=== EXERCISE BRIEF ===
Return exactly those lines of the material below that fall between the line holding "Task: Select the Catholic" and the line holding "Open the Motion", inclusive.

=== INFORMATION GIVEN ===
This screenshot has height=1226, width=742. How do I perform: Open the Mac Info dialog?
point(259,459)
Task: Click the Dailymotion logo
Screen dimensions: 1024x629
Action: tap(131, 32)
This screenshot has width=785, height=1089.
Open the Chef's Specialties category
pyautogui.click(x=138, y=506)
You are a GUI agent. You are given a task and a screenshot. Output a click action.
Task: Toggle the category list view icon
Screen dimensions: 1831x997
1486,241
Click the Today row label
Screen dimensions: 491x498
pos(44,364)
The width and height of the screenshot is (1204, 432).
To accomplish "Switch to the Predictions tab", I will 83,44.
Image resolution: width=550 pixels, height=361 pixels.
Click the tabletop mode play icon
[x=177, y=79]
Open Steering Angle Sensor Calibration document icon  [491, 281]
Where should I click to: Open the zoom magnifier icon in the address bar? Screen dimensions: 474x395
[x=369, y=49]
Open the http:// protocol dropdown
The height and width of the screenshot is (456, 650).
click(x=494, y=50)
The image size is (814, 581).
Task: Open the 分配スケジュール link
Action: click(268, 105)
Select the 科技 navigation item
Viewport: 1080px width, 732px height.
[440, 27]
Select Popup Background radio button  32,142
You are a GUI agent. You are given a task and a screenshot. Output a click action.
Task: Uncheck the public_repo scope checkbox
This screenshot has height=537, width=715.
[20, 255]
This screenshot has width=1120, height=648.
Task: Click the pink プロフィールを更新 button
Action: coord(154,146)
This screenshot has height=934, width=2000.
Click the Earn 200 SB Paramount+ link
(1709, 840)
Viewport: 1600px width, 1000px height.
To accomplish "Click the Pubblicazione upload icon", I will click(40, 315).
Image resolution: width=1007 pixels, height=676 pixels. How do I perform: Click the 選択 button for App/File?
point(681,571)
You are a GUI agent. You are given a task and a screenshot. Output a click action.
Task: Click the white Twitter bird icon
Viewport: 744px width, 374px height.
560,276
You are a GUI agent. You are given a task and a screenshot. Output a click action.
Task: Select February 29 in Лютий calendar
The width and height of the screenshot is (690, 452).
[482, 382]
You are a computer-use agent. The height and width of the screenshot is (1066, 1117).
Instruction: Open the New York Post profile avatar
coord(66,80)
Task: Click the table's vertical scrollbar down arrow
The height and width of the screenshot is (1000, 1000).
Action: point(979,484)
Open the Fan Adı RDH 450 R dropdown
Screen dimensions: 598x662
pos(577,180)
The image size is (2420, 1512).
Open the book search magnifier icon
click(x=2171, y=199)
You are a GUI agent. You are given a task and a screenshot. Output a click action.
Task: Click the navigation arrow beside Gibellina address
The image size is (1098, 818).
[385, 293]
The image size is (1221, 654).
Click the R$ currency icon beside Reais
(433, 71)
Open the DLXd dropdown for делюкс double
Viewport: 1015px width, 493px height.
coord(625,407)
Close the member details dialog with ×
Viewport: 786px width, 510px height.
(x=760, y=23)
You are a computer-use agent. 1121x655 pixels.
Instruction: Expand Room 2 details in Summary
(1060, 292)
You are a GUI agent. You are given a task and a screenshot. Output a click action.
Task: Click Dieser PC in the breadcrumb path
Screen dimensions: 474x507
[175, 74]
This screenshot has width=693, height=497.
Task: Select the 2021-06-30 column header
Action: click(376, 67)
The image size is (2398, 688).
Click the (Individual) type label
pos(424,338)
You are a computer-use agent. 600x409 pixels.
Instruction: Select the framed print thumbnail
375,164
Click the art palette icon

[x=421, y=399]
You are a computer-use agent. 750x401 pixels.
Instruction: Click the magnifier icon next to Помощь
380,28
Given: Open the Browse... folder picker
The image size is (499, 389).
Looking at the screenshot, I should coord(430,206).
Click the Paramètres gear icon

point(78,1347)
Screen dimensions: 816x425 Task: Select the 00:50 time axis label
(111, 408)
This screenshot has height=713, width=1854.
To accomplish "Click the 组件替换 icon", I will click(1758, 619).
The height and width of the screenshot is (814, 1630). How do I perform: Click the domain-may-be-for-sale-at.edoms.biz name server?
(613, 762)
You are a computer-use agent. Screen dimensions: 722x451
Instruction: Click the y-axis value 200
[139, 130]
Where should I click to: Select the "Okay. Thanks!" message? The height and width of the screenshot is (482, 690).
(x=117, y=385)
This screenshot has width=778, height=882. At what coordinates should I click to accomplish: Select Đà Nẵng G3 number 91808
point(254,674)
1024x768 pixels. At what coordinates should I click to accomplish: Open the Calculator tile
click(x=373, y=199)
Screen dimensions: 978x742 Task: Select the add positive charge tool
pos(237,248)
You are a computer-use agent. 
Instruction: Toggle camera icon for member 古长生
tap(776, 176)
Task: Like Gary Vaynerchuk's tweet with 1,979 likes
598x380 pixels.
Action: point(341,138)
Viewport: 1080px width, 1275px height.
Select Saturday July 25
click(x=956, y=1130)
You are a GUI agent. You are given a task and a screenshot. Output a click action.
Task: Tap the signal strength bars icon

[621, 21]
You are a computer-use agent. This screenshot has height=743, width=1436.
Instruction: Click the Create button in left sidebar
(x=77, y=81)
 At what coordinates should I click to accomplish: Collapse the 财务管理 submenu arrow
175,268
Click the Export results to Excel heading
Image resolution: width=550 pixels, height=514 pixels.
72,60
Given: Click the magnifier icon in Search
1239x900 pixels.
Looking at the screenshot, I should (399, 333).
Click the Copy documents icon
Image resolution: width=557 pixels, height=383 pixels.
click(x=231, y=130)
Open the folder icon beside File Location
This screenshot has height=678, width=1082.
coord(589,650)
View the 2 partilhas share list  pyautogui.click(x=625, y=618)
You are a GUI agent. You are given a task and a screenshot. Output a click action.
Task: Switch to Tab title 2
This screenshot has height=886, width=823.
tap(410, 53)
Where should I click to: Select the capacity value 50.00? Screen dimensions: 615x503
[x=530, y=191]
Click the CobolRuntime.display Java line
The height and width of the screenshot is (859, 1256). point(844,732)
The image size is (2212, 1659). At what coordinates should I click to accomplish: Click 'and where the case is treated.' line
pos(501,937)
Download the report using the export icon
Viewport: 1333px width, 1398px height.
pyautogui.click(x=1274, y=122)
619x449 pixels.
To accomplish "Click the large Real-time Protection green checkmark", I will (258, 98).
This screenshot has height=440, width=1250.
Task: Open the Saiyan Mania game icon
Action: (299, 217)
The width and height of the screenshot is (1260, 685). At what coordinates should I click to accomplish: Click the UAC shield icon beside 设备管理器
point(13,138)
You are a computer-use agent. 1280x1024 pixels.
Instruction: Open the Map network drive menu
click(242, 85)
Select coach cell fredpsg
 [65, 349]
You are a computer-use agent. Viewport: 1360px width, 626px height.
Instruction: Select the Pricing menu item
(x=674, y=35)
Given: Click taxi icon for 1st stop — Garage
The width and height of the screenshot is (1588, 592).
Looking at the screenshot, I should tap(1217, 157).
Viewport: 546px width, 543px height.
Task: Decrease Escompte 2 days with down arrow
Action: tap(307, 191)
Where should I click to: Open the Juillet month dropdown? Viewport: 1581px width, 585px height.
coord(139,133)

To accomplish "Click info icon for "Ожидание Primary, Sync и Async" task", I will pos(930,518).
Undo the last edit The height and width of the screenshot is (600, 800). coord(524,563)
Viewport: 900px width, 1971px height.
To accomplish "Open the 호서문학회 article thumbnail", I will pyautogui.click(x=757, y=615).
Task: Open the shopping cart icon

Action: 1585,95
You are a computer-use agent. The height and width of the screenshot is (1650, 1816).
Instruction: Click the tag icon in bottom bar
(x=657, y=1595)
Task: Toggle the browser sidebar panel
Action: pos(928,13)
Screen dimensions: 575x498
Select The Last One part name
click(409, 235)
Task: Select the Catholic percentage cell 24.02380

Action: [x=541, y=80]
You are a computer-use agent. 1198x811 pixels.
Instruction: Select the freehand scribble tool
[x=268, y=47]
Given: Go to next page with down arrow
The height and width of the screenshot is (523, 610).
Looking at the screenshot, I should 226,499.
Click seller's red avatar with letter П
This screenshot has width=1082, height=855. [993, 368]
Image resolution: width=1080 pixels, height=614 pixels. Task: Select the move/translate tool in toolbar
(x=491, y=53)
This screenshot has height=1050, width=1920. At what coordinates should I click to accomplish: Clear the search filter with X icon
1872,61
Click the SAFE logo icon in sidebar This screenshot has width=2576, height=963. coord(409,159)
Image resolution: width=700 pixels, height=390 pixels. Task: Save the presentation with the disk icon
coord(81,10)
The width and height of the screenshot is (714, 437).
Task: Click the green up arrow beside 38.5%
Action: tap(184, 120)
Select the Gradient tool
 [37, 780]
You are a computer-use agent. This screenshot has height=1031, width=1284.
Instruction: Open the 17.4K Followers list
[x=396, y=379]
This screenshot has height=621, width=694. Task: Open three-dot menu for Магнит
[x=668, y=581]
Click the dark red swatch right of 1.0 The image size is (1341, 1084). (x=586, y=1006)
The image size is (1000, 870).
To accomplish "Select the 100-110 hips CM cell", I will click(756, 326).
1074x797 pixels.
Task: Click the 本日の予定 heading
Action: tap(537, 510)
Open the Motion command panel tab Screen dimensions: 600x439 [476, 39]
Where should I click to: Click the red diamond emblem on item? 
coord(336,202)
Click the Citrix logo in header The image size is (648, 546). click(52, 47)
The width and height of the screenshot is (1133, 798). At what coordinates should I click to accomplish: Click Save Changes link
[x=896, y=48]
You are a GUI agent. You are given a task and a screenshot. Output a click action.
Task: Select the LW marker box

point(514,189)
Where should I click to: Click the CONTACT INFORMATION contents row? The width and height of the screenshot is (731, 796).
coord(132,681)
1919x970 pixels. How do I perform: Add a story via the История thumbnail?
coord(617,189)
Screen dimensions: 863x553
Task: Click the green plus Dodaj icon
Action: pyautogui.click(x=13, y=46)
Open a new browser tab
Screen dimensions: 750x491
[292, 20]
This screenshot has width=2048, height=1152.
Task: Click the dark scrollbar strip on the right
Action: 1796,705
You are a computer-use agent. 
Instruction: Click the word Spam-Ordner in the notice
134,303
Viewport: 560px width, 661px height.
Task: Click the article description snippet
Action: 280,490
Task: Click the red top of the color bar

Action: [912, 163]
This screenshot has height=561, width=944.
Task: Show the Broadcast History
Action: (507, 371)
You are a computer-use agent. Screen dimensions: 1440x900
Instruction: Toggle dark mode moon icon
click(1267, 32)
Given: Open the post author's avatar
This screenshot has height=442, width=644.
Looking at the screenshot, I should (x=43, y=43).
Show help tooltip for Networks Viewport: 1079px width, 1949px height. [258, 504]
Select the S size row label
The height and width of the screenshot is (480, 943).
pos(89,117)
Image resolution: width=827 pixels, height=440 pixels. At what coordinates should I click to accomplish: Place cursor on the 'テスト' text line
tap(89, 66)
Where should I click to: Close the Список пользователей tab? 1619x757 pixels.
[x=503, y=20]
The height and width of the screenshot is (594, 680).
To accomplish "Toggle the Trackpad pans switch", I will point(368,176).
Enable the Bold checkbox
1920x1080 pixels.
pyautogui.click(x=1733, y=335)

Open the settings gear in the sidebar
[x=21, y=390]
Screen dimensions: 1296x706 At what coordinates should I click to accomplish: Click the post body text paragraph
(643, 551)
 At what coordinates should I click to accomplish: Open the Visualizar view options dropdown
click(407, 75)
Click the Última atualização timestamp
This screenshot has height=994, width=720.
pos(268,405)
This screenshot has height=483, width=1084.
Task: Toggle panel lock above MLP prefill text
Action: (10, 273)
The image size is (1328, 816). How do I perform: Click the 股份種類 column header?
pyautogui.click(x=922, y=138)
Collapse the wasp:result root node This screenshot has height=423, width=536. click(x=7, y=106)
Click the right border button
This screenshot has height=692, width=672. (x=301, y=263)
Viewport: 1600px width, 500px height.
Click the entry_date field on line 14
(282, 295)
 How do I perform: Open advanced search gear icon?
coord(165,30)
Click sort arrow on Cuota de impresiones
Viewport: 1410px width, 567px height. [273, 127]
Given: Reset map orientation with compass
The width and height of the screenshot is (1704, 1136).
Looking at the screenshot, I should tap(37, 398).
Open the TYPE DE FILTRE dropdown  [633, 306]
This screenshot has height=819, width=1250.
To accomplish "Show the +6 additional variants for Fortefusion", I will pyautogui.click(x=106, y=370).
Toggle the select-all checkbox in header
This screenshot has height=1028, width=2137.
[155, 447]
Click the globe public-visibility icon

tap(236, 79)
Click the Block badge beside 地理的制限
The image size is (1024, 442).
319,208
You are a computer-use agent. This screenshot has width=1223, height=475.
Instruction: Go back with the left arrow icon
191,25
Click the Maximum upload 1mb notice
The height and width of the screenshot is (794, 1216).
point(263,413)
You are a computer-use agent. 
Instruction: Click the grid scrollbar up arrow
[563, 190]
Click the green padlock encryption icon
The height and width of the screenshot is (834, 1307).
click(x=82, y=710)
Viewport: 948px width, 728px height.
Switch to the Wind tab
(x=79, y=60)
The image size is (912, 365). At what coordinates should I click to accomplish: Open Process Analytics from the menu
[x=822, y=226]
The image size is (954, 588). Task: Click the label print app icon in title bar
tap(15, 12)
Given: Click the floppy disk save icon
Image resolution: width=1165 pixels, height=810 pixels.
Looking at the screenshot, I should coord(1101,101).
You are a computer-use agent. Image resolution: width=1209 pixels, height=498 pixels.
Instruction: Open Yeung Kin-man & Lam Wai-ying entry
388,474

=== ANSWER TO THIS TASK ===
Task: Select the Catholic percentage cell 24.02380

Action: [x=541, y=80]
You are a computer-use agent. 1198x811 pixels.
Instruction: Select the freehand scribble tool
[x=268, y=47]
Given: Go to next page with down arrow
The height and width of the screenshot is (523, 610).
Looking at the screenshot, I should 226,499.
Click seller's red avatar with letter П
This screenshot has width=1082, height=855. [993, 368]
Image resolution: width=1080 pixels, height=614 pixels. Task: Select the move/translate tool in toolbar
(x=491, y=53)
This screenshot has height=1050, width=1920. At what coordinates should I click to accomplish: Clear the search filter with X icon
1872,61
Click the SAFE logo icon in sidebar This screenshot has width=2576, height=963. coord(409,159)
Image resolution: width=700 pixels, height=390 pixels. Task: Save the presentation with the disk icon
coord(81,10)
The width and height of the screenshot is (714, 437).
Task: Click the green up arrow beside 38.5%
Action: tap(184, 120)
Select the Gradient tool
 [37, 780]
You are a computer-use agent. This screenshot has height=1031, width=1284.
Instruction: Open the 17.4K Followers list
[x=396, y=379]
This screenshot has height=621, width=694. Task: Open three-dot menu for Магнит
[x=668, y=581]
Click the dark red swatch right of 1.0 The image size is (1341, 1084). (x=586, y=1006)
The image size is (1000, 870).
To accomplish "Select the 100-110 hips CM cell", I will click(756, 326).
1074x797 pixels.
Task: Click the 本日の予定 heading
Action: tap(537, 510)
Open the Motion command panel tab Screen dimensions: 600x439 [476, 39]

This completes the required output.